Thank you for making square roots easier to calculate.

This is my favorite trick for approximating sqrt. It even works decently rounding to nearest (optionally even) power of two (computationally dirt cheap) as the point to expand at.

This is where that formula came from. Nice

You can also use newton-raphson's method (on f(x) = x²-a to find sqrt(a)), which is not very complicated, but can approximate very well within a few iterations!

16.34375 or 523/32

x² = (a + b)² = a² + 2ab + b² You can take a : your first approximation b : the rest, or the difference And probably a >> b , a much bigger than b , so : x² = (a + b)² ~ a² + 2ab 2ab ~ x² - a² ==> b ~ (x² - a²)/(2a) In this case 144 is a square number just below 150, so x² = 150 x = a+b a² = 144 x² = 150 ~ a² + 2*a*b = 144 + 2*12*b 150 ~ 144 + 24b 6 ~ 24b b ~ 6/24 = 0.25 So x ~ a+b = 12.25 I think it's the same equation for approximation as in the video, but it's another approach, isn't it ?

It is a nice exercise in a calculus class. In general math just use the calculator in your phone.

A quadratic approximation improves accuracy.

Achievement unlocked: How did we get here?

Even better: try adding 1 to the denominator. You'd be surprised about how good this approximation is. What it does is it linearly interpolates the graph between perfect squares. By graphing them, we can see that the maximum error is much, much lower. [√x]+(x-[√x])/2[√x] vs [√x]+(x-[√x])/(2[√x]+1) [] means whole part.
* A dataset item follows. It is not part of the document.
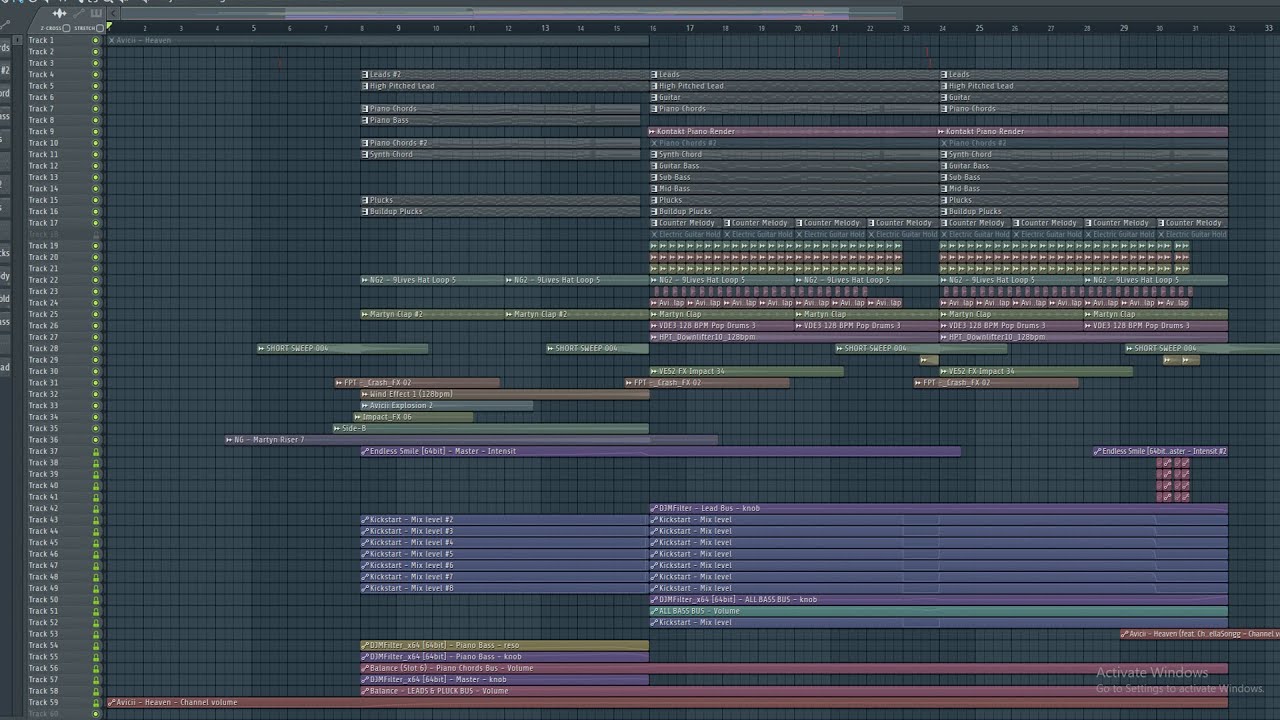Enable the Z-CROSS checkbox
Here's how to derive the thing in the video without calculus. Let's divide √x in whole and fractional part. [√x]=a x=a²+d √x=√(a²+d)= √(a²+d+d²/4a²-d²/4a²)= √((a+d/2a)²-d²/4a²) Notice how small the d² term is, and it is amplified even further by √. So we ignore it. √x≈√(a+d/2a)²=a+d/2a Why does adding 1 improve it? Well, according to the law of odd numbers, the differences between consecutive squares are consecutive odd numbers. It means that if we are currently at the point of the graph (a², a), in order to go 1 on the y-axis, we need to go 2a+1 on x axis. If we do that, we'll find ourselves at the (a²+2a+1, a+1) point. Easy to see that we stay on the graph. And would you look at that, by adding +1 to the denominator we're doing just that! By increasing d, we linearly move d to the right and d/(2a+1) up. So we'll trace a straight path between two perfect squares. It's so cool, I think it deserves to have its own video.

Can we use Taylor series ?

Taylor series when n = 1, x0 = a P_n(x) = f(x0) + f’(x0) ( x-x0) + ( f’’(x0) ( x - x0)**2 ) /2! + …… + ( f^n(x0) ( x -x0)**n ) /n!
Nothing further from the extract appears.